Refactored `CreateHyperlink` to improve clarity and maintainability.
- Changed `sourceLinkAbsoluteUri` declaration to `string`.
- Added `IsValidHyperlink` method to validate hyperlink format and protocol.
- Introduced `GetAbsoluteUri` method for reusable URI parsing logic.
- Enhanced logging to provide detailed warnings for invalid hyperlinks.
- Improved code readability by modularizing validation and URI handling.
---
 .../Tools/TfsWorkItemLinkTool.cs              | 32 ++++++++++++++++++-
 1 file changed, 31 insertions(+), 1 deletion(-)
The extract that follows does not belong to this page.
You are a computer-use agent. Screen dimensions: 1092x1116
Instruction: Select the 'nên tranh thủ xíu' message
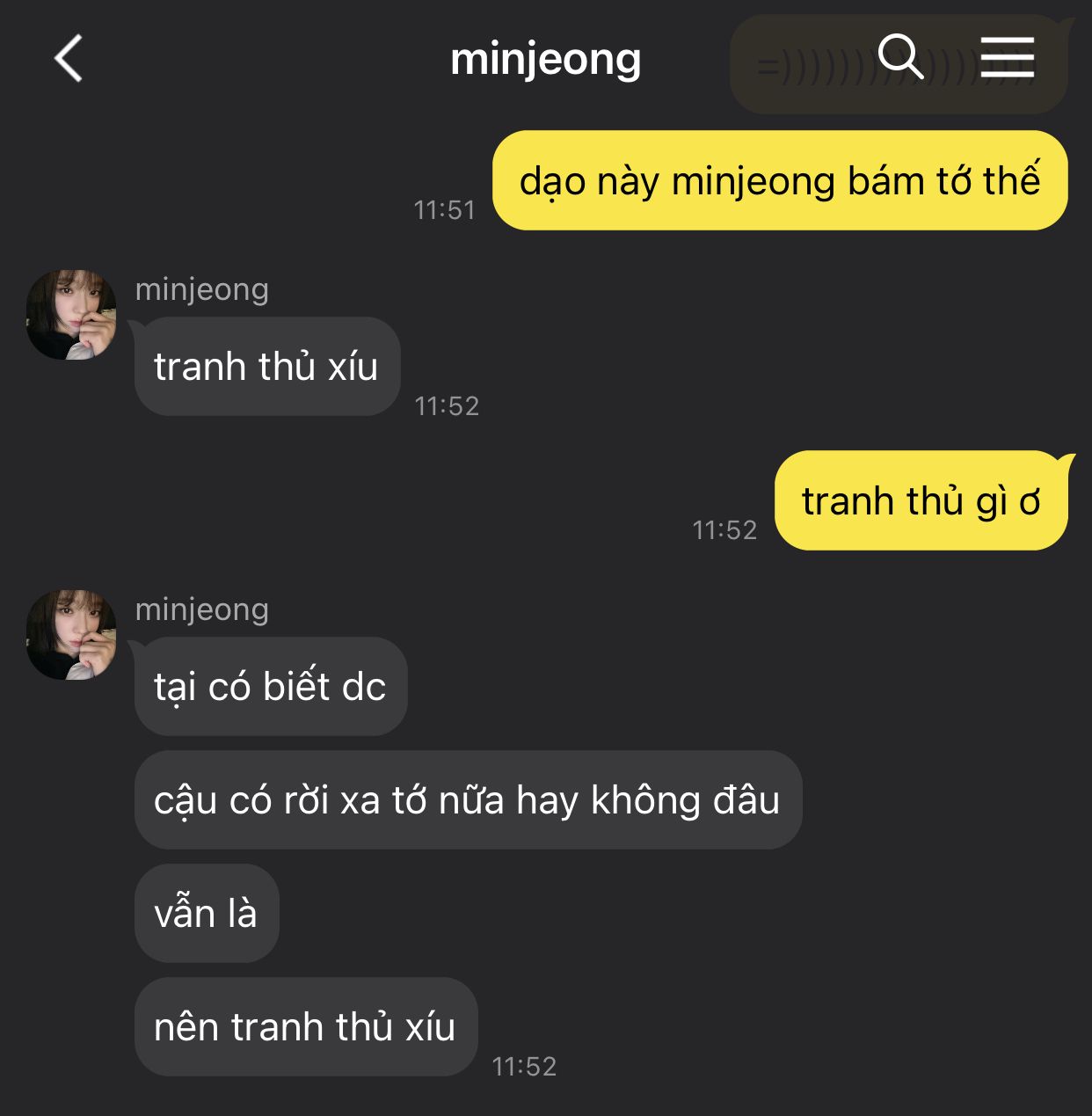(306, 1027)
diff --git a/src/MigrationTools.Clients.TfsObjectModel/Tools/TfsWorkItemLinkTool.cs b/src/MigrationTools.Clients.TfsObjectModel/Tools/TfsWorkItemLinkTool.cs
index d1d5df510..1586e7530 100644
--- a/src/MigrationTools.Clients.TfsObjectModel/Tools/TfsWorkItemLinkTool.cs
+++ b/src/MigrationTools.Clients.TfsObjectModel/Tools/TfsWorkItemLinkTool.cs
@@ -425,12 +425,17 @@ private bool IsRelatedLink(Link item)
 
         private void CreateHyperlink(Hyperlink sourceLink, WorkItemData target)
         {
-            var sourceLinkAbsoluteUri = GetAbsoluteUri(sourceLink);
+            string sourceLinkAbsoluteUri = GetAbsoluteUri(sourceLink);
             if (string.IsNullOrEmpty(sourceLinkAbsoluteUri))
             {
                 Log.LogWarning("  [SKIP] Unable to create a hyperlink to [{0}]", sourceLink.Location);
                 return;
             }
+            if (!IsValidHyperlink(sourceLinkAbsoluteUri))
+            {
+                Log.LogWarning("  [SKIP] Unable to create a hyperlink to [{0}] <-- protocall no longer allowed or url format is invalid", sourceLink.Location);
+                return;
+            }
 
             var exist = (from hyperlink in target.ToWorkItem().Links.OfType<Hyperlink>()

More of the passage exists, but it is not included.